The Center for Statistics and Machine Learning (CSML) specializes in data science education and research on campus. The center’s mission is to foster and support a community of scholars addressing the challenges of modern algorithmic data-driven research, the development of innovative methodologies for extracting information from data across different domains, and the education of students in the foundations of modern data science.
Data and Statistical Services (DSS) provides data and statistical consulting through experts who advise Princeton University student, faculty, and staff on choosing appropriate data, application of quantitative research methods, the interpretation of statistical analyses, data conversion, and data visualization.
Subject specialists help choose appropriate data. The statistical packages supported by consultants are R/R Studio, Stata, and SPSS. The DSS provides statistical and software assistance in quantitative analysis of electronic data as part of independent research projects, such as junior papers, senior theses, term papers, dissertations, and scholarly articles.
The PRDS provides Princeton University’s research community with expert services and infrastructure to store, manage, retain, and curate digital research data, and to make their digital research data available to the broader network of academic researchers, as well as the general public.

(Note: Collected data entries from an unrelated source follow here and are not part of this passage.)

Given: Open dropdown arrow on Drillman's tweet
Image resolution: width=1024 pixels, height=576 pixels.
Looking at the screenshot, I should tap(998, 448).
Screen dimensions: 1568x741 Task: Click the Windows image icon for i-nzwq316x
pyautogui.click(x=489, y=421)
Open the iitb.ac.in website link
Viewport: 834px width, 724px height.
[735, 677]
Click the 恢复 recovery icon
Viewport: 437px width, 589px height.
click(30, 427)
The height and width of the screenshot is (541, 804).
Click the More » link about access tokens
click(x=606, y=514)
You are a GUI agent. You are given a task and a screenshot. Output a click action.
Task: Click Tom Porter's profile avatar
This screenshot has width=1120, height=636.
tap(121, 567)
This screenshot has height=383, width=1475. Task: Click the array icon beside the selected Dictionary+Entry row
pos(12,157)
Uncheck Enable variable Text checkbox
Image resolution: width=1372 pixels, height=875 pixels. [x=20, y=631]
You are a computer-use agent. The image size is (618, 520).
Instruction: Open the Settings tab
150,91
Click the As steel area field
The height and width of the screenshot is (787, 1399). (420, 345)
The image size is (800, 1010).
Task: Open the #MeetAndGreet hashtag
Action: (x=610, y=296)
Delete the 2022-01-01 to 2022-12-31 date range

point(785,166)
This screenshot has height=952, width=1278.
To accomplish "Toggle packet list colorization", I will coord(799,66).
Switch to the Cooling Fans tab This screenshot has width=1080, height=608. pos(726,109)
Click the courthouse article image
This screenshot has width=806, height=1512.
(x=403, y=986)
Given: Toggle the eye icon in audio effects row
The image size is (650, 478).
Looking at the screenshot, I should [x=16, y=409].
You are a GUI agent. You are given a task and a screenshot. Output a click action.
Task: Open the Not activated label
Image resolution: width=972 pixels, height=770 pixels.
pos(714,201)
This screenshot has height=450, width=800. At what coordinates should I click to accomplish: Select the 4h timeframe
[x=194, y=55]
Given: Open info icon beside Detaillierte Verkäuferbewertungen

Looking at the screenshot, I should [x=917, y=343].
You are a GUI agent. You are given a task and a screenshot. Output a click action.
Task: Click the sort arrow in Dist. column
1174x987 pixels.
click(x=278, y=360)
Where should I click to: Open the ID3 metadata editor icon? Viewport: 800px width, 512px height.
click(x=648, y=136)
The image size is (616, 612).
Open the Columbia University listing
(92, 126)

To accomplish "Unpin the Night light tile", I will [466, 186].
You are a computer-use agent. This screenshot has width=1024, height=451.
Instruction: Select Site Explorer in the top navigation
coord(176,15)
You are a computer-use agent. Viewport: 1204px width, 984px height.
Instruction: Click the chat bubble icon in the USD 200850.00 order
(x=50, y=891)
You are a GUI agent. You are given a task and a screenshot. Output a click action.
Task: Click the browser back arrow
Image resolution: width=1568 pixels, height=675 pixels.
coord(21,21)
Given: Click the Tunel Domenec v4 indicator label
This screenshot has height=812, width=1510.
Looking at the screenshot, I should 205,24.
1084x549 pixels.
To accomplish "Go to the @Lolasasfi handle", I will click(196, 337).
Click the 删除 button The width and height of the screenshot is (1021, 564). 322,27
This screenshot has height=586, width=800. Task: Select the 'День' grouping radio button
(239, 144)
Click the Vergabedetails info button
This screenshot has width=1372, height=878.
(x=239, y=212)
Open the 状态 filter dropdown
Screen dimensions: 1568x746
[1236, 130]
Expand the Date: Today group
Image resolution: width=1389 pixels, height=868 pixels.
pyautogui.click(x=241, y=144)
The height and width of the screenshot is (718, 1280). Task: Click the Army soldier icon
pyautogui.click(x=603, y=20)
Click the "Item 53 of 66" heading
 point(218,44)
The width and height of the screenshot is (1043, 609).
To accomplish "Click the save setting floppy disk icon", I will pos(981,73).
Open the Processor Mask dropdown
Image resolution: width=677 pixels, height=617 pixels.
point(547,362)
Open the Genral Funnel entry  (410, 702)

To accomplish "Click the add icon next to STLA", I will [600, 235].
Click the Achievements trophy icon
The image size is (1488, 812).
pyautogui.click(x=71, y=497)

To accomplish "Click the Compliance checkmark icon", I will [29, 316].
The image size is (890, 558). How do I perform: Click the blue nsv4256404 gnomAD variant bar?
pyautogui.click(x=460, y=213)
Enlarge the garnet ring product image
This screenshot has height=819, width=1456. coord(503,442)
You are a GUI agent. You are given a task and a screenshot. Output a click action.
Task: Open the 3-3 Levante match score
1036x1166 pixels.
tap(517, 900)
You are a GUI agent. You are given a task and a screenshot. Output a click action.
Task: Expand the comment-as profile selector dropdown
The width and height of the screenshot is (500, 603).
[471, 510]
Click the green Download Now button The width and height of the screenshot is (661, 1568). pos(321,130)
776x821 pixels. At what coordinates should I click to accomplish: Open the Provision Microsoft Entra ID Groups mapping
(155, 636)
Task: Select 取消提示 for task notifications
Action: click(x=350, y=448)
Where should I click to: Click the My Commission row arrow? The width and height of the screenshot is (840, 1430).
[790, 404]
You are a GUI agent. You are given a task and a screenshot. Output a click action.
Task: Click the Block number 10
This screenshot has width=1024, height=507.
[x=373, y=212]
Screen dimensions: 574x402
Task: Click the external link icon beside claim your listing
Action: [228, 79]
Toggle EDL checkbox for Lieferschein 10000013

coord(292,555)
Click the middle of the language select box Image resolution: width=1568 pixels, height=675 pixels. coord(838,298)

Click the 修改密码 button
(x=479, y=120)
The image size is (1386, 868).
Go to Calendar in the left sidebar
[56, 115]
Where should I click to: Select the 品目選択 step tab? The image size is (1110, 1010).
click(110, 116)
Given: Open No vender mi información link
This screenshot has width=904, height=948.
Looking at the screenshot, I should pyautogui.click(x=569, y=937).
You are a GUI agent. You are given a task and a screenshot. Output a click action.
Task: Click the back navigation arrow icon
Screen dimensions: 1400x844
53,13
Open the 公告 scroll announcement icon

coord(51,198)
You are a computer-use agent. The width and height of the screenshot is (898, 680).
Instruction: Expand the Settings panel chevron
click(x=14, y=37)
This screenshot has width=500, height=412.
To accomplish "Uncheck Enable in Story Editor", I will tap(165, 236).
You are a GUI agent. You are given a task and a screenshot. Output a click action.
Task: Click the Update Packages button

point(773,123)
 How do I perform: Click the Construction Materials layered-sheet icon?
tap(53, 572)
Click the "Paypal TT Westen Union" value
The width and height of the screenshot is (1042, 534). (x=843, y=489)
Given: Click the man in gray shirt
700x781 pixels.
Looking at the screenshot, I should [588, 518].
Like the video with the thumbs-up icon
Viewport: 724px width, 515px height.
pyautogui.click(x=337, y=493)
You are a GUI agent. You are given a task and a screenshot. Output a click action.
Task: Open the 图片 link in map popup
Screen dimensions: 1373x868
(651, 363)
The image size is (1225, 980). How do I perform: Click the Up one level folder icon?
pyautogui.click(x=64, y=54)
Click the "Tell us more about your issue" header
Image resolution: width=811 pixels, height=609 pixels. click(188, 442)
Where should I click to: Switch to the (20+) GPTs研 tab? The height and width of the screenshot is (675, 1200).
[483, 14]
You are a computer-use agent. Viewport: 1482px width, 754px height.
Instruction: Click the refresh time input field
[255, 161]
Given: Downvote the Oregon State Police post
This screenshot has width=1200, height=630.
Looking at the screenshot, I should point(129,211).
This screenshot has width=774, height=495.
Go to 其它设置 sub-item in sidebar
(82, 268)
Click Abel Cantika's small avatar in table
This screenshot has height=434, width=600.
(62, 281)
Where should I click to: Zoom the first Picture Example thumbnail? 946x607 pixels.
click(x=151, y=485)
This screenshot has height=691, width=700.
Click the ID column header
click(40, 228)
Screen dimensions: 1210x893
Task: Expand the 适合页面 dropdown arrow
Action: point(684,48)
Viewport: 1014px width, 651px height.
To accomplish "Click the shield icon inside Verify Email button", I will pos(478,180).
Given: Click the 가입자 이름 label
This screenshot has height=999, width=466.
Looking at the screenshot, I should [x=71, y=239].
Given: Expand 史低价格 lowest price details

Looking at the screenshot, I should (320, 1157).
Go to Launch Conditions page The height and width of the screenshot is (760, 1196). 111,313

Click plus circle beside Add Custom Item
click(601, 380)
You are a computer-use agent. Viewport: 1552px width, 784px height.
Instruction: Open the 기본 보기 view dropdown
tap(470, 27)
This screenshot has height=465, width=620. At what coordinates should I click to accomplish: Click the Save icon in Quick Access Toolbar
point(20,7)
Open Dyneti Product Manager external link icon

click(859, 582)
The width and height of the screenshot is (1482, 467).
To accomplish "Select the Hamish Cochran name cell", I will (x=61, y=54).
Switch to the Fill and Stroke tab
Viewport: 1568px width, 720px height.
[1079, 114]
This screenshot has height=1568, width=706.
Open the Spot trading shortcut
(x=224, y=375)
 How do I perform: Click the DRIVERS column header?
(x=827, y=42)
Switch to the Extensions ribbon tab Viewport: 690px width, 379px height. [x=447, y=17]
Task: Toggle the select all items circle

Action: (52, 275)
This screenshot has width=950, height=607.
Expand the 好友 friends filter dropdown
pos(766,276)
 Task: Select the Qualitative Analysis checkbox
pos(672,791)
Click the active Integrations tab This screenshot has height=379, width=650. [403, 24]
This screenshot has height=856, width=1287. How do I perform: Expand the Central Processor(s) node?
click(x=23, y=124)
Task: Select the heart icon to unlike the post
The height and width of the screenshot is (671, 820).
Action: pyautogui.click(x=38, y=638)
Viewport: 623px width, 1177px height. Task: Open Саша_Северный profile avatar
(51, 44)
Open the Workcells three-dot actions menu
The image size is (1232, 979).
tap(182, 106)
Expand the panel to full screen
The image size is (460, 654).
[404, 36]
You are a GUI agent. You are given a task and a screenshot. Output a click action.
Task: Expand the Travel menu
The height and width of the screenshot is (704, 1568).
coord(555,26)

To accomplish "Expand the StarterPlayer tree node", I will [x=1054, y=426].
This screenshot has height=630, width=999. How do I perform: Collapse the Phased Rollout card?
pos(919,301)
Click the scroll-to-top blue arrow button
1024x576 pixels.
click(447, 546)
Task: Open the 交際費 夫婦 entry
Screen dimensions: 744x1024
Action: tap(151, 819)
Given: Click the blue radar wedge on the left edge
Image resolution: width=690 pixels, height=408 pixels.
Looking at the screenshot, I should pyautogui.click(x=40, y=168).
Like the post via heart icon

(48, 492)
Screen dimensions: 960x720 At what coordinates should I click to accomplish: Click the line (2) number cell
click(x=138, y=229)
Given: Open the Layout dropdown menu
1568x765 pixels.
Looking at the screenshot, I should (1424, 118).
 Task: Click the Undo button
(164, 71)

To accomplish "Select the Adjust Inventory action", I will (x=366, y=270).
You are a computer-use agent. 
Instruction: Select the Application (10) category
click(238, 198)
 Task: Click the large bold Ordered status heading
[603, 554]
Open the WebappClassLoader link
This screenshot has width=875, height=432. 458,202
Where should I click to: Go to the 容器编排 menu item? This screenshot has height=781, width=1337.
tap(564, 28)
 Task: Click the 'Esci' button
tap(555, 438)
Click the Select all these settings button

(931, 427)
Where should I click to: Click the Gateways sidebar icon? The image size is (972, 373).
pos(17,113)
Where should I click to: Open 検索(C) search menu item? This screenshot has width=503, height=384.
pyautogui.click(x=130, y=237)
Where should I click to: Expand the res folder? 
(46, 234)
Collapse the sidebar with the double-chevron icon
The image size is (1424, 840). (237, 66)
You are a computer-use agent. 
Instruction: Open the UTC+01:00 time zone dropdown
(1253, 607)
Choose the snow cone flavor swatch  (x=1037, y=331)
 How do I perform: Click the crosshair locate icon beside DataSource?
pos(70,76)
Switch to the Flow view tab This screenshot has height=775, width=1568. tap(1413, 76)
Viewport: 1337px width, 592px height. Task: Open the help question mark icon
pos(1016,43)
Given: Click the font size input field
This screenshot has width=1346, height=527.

The Survey Research Center assists students, faculty, and administrators with the design and implementation, and management of their survey research projects. The SRC provides consultation and guidance on study design, sampling, instrument development, data collection and data processing. The Center has digital voice recorders, iPads, a 12-station computer-assisted telephone interviewing (CATI) facility, a library collection on survey research methods, and a network of external resources.
The DDSSI is participating in the Social Science One initiative being led by the IQSS. This initiative is an effort to build partnerships between academic researchers and private companies that house massive amounts of data. The goal of the project is to streamline the process of navigating the myriad regulatory, institutional, university, privacy, and other hurdles involved in negotiating access to and approval for the use of corporate data.